Fees reduced for unconscionability where Legal Practice Act costs provisions did not apply

In Wilkins’s Case [2006] VCAT 2199, Mr Butcher was faced with an application under the Fair Trading Act, 1999 by a client who sought to avoid payment of two accounts in circumstances described in the previous post. The application was brought under the Fair Trading Act, 1999, though which provisions is not clear from the very brief reasons. The reasons are especially brief considering this is the first time to my knowledge that unconscionability provisions have been relied on to diminish legal fees payable by a solicitor because of a costs disclosure default. The solicitor sent a letter to the prospective client which set out the solicitor’s hourly rate but did not give an estimate of total fees. Mr Butcher found at [17]:

“The document … does not comply with s 86 of the Legal Practice Act 1996, which applied at the time. This dispute is not brought under that Act and the situation is that in relation to a dispute under that Act, I am empowered to reduce bills of costs where there has been a failure to comply with s 86 having regard to the seriousness of the failure to provide information.
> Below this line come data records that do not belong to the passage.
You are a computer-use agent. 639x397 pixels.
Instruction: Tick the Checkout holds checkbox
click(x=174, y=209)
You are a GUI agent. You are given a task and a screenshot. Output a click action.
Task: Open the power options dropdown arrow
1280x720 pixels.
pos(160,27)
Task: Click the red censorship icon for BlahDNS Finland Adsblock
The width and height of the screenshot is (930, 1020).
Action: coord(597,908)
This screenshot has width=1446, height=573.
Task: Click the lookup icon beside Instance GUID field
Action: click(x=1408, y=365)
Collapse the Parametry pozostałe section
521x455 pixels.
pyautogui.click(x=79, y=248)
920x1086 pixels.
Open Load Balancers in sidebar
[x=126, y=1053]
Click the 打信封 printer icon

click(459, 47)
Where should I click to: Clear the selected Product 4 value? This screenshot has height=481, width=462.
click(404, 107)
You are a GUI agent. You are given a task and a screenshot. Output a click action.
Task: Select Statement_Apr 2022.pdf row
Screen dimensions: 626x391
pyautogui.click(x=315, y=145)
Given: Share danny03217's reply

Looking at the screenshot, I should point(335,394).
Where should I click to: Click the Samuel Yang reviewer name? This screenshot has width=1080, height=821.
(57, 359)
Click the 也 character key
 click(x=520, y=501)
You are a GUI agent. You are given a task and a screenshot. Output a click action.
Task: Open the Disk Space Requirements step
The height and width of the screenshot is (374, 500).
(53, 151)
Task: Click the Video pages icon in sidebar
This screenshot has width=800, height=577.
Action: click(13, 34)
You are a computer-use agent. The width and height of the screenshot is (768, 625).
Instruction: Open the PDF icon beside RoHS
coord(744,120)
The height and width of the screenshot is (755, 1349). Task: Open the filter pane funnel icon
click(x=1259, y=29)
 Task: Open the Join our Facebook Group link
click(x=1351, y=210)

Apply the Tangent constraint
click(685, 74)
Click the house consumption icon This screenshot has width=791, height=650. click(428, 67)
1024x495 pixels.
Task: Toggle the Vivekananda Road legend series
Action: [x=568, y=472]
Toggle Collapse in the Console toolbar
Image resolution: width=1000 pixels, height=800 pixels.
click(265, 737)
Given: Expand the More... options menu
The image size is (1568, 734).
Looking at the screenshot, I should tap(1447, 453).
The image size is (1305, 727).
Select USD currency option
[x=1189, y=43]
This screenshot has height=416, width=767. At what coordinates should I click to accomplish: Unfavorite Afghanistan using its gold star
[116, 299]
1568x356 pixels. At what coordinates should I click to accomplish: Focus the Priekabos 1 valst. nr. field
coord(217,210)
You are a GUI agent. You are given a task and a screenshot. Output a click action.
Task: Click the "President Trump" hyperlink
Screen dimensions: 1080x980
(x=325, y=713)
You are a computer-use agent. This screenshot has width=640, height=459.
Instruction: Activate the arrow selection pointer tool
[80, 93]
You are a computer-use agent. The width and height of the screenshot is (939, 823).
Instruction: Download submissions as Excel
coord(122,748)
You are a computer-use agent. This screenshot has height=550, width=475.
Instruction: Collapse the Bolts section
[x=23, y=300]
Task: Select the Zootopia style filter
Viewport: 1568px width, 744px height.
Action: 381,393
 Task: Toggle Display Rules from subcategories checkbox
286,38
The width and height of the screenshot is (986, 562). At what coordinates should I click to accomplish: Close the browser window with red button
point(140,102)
However, this dispute is brought under the Fair Trading Act 1999. I do, however, consider that an examination of whether the appropriate regulatory regime has been complied with is appropriate in deciding whether under the Fair Trading Act 1999 a determination should be made in favour of the applicant. There should have been more extensive advice given by [the solicitor] in relation to legal fees. It was practicable to do so . The failure to give this advice is unsonscionable.”